_QUESTIONS TO ANSWER:_
- 1) Name every way a session can be terminated, according to the AggregateNode documentation.
- 2) Answer the following from the AggregateNode documentation, one line each:
(a) What must SessionSize be set to in order to enable a single key session?
(b) What is the default value of the node's Heartbeat property?
(c) Which ruleset property is mandatory for bypass only?

::: EXTRACT :::

AggregateNode also supports single key sessions. In order to enable the single key session, SessionSize has to be set to 1. In this case, AggregateNode is assuming that all keys of input messages are already grouped in packs. It means all messages with the same key stay together. Any new key will trigger the previous aggregation session terminated.

You are free to choose any names for the four fixed outlinks. But AggregateNode always assumes the first outlink for done, the second for bypass, the third for failure and the last for nohit. Any two or more outlinks can share the same outlink name. It means these outlinks are sharing the same output channel.

Apart from the common properties, there are some implementation specific properties for AggregateNode.
Property Name Data Type Requirement Description Examples
SessionSize integer optional default limit on number of the cached messages in a rule 100000 (default: 0)
Heartbeat integer optional interval in sec to check sessions 30 (default: 60)
Threshold 3 integers delimited by comma optional threshold for the cache to be flushed 100,500,1000 (default: 0)
where SessionSize is the default maximum number of cached messages in a rule. Heartbeat controls how often to check the session state. A session can be terminated by size-overflow, by expiration, by count or by a terminator message.

The aggregation operation is executed via the pre-defined rulesets. Therefore, the configuration of the rulesets is critical to the operations of AggregateNode. Here are complete properties of rulesets for AggregateNode.
Property Name Data Type Requirement Description Examples
Name alphanumeric with no spaces mandatory name of the ruleset event
DynamicSession string optional flag for dynamic sessions true (default: false)
TimeToLive integer optional lifetime in sec for the cache 300
SessionSize integer optional max number of the cached messages in a rule 100000 (default: same as the node)
CountField string optional field name for count of the session Count
TerminatorField string optional field name for a terminator message Terminator
KeyTemplate string optional template for the aggregation key ##site##
KeySubstitution string optional text subsctitution for the aggregation key s/^0//
Aggregation list required for aggregation list of aggregations see example
BodyAggregation map required for aggregation on message body for body aggregation parameters see example
PreferredOutLink alphanumeric with no spaces mandatory for bypass only name of the preferred outlink bypass
ClassName alphanumeric with no spaces optional full classname of the plugin aggregation
AggregatorArgument object mandatory by plugin only configuration data for plugin see example
FormatterArgument list optional list of post format operations for aggregation messages only see example
JMSPropertyGroup list optional list of pattern groups on properties to select messages see example
XJMSPropertyGroup list optional list of pattern groups on properties to exclude messages see example
PatternGroup list optional list of pattern groups on body to select messages see example
XPatternGroup list optional list of pattern groups on body to exclude messages see example
StringProperty map optional for setting the user properties on the messages see example
Displaymask integer optional mask to display messages in logs 6 (default: -1)

::: DATA :::

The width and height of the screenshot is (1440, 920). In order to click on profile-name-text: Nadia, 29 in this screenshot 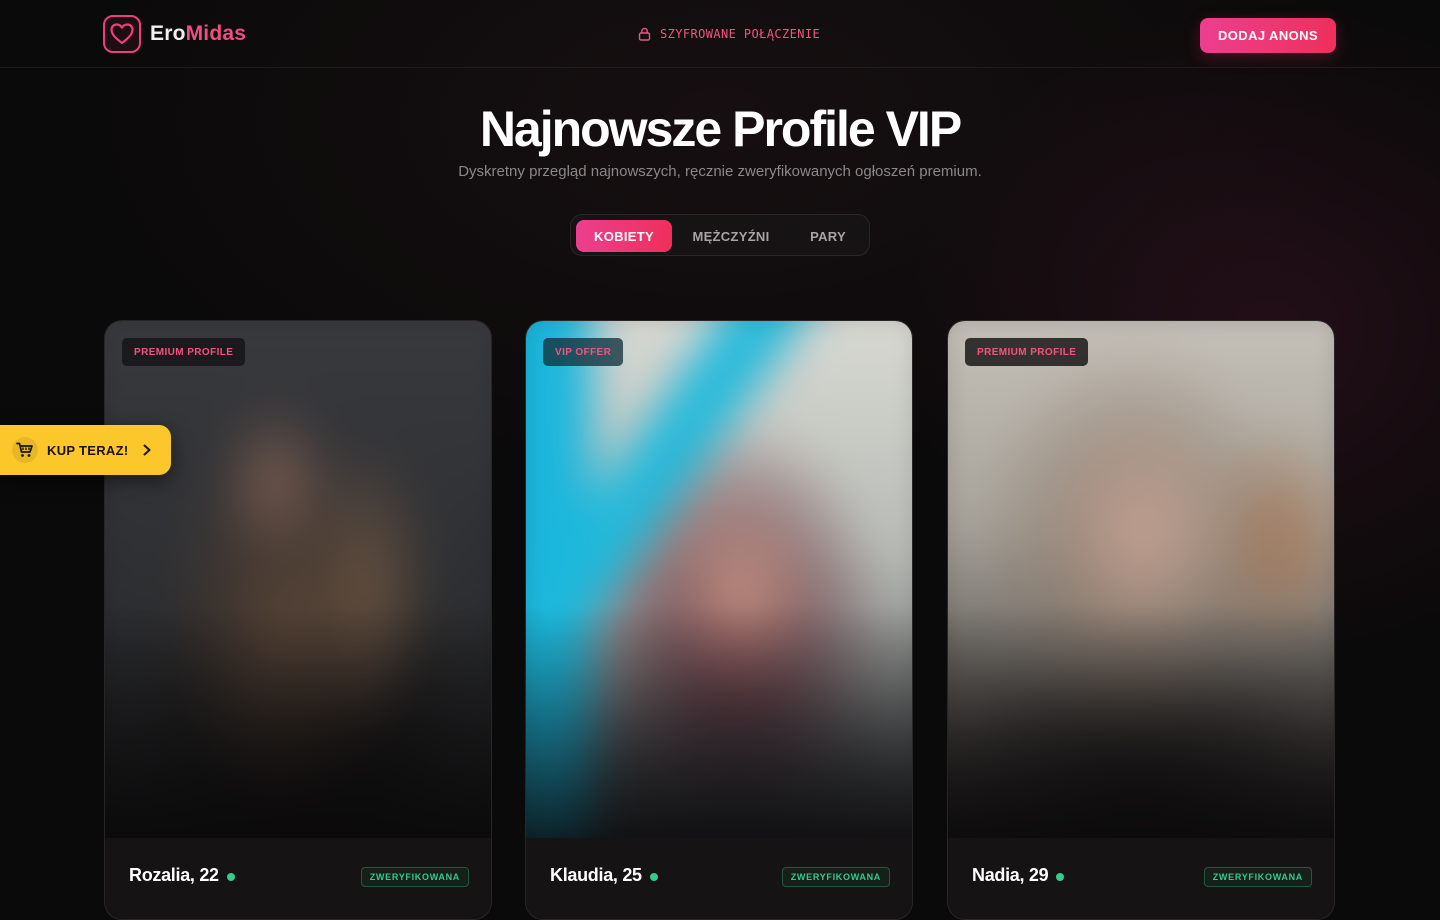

:::

_LIST OF ANSWERS:_
- 1)
- Size overflow
- Expiration
- Count
- A terminator message

- 2)
(a) 1
(b) 60 seconds
(c) PreferredOutLink